Horse Hill is a residential area in the northeast portion of the City of Edmonton in Alberta, Canada. It was formally established on May 22, 2013 through Edmonton City Council's adoption of the Horse Hill Area Structure Plan, which guides the overall development of the area. The area is estimated to have a population of 71,467 at full build-out of five neighbourhoods.

The community is represented by the Horse Hill Community League, established in 1972.

== Geography ==
Located in northeast Edmonton, Horse Hill is bounded by Manning Drive (Highway 15) to the northwest, Anthony Henday Drive (Highway 216) to the southwest, the North Saskatchewan River valley to the south and east, and 33 Street NE to the northeast.

The Edmonton Energy and Technology Park, part of Alberta's Industrial Heartland, is located beyond Manning Drive to the northwest, while the Pilot Sound and Clareview areas are located beyond Anthony Henday Drive to the southeast. Edmonton's Clover Bar area is located across the North Saskatchewan River valley to the south, while Strathcona County and the City of Fort Saskatchewan is across the river valley to the east and northeast respectively. Sturgeon County is located beyond 33 Street NE to the northeast.

== History ==
Horse Hill got its name from its use as a guarded horse pasturage for horses belonging to nearby Fort Edmonton in the early 1800s. The name "Horse Hill" first appears in the Edmonton House Journal on December 28, 1825. The "horse guard" lived in tents on the site and tried to safeguard the fort's horses from being stolen by Natives.

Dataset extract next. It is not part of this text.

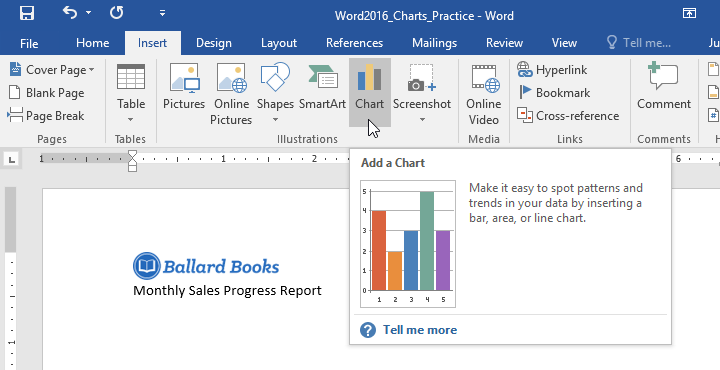Click the Save icon in the title bar

pos(27,13)
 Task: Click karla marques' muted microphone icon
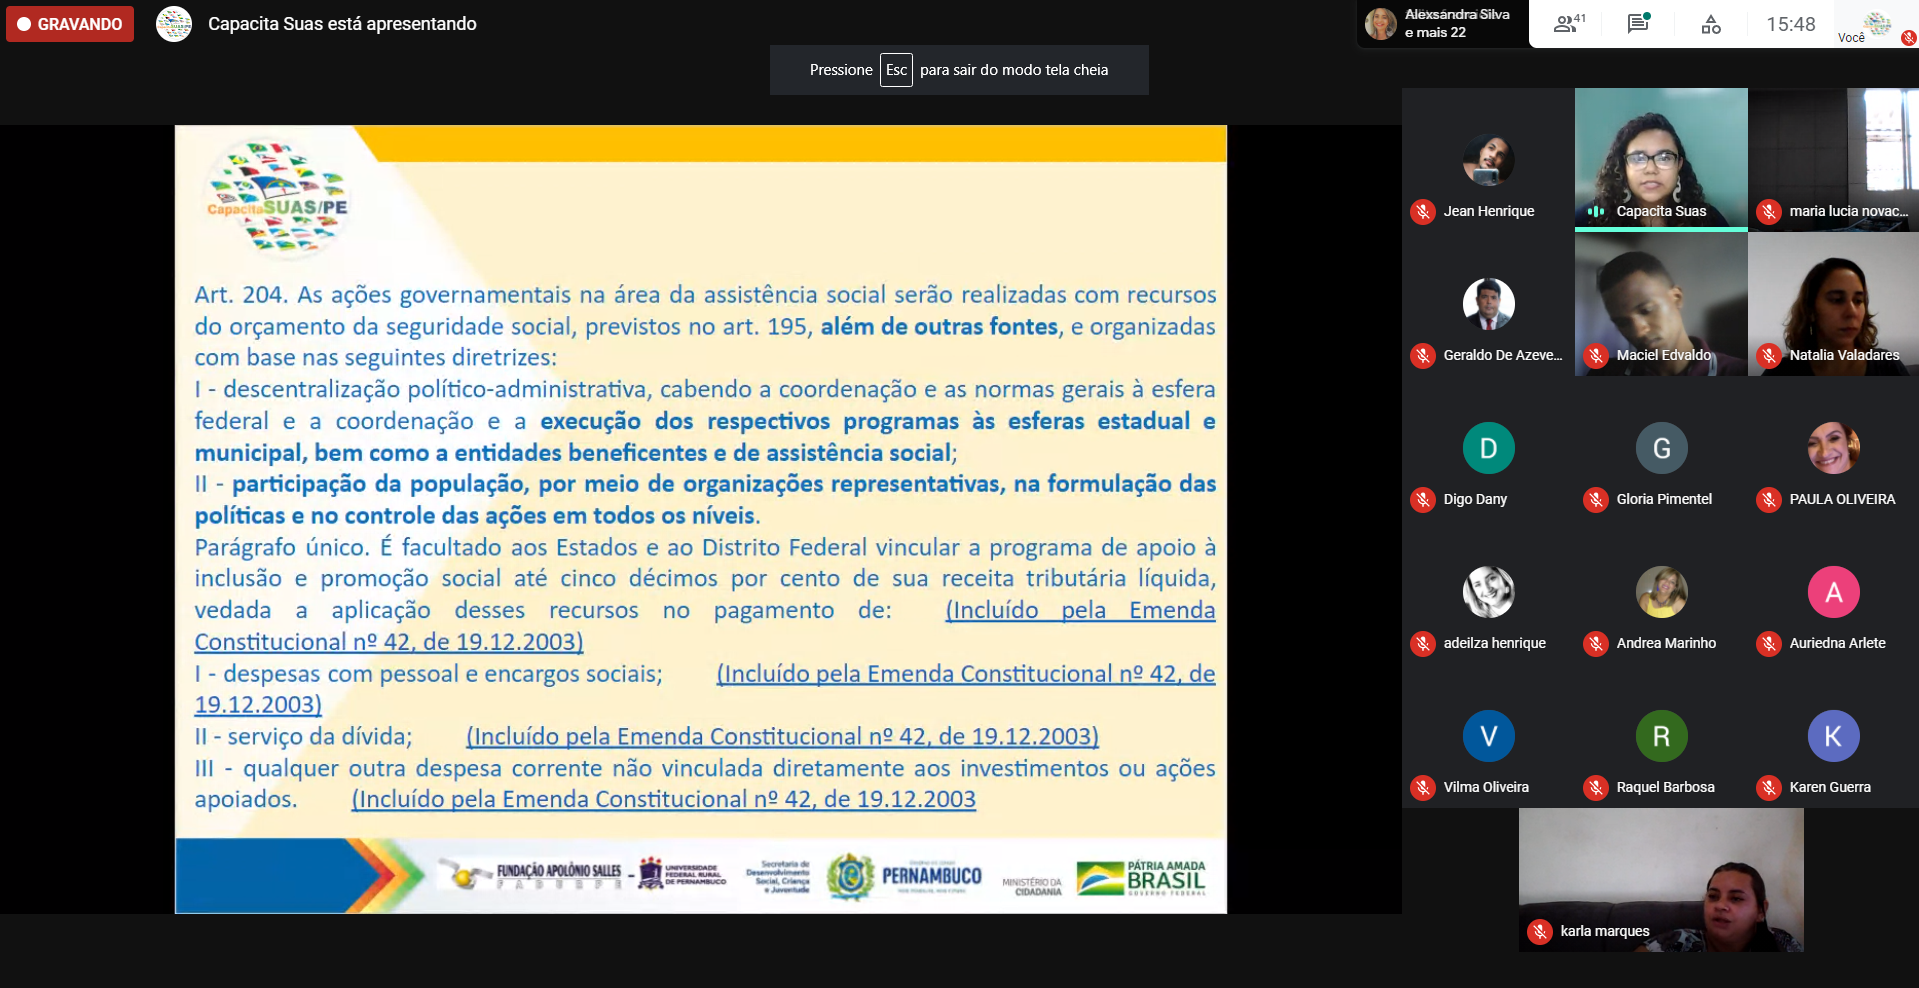click(1539, 932)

By the 1880s, it was more or less settled as farmland. It was within the Horse Hill School District and the County of Sturgeon prior to 1982 when it was annexed by the City of Edmonton.

In 1987, the Edmonton tornado whipped through the area, especially damaging to the Evergreen mobile home community within.

== Neighbourhoods ==
The Horse Hill area was planned to be developed into five neighbourhoods, with estimated full build-out populations ranging from 4,718 to 27,242. In 2021, An amendment to the Horse Hill ASP was approved to divide Neighbourhood 1 into two separate neighbourhoods. The Evergreen neighbourhood, a manufactured home community is located within future Horse Hill Neighbourhood 1B and the Quarry Ridge estate residential subdivision is located within the neighbourhood of Quarry Ridge. Today, the Horse Hill Area includes the following:

- Marquis
- Quarry Ridge

== Land-use plans ==
In addition to Horse Hill Area Structure Plan, the following plans were adopted to further guide development of certain portions of the Horse Hill area:

- the Marquis Neighbourhood Structure Plan in 2015, which applies to the Marquis neighbourhood; and
- the Horse Hill Neighbourhood 1A Neighbourhood Structure Plan, which applies to the Quarry Ridge Neighbourhood.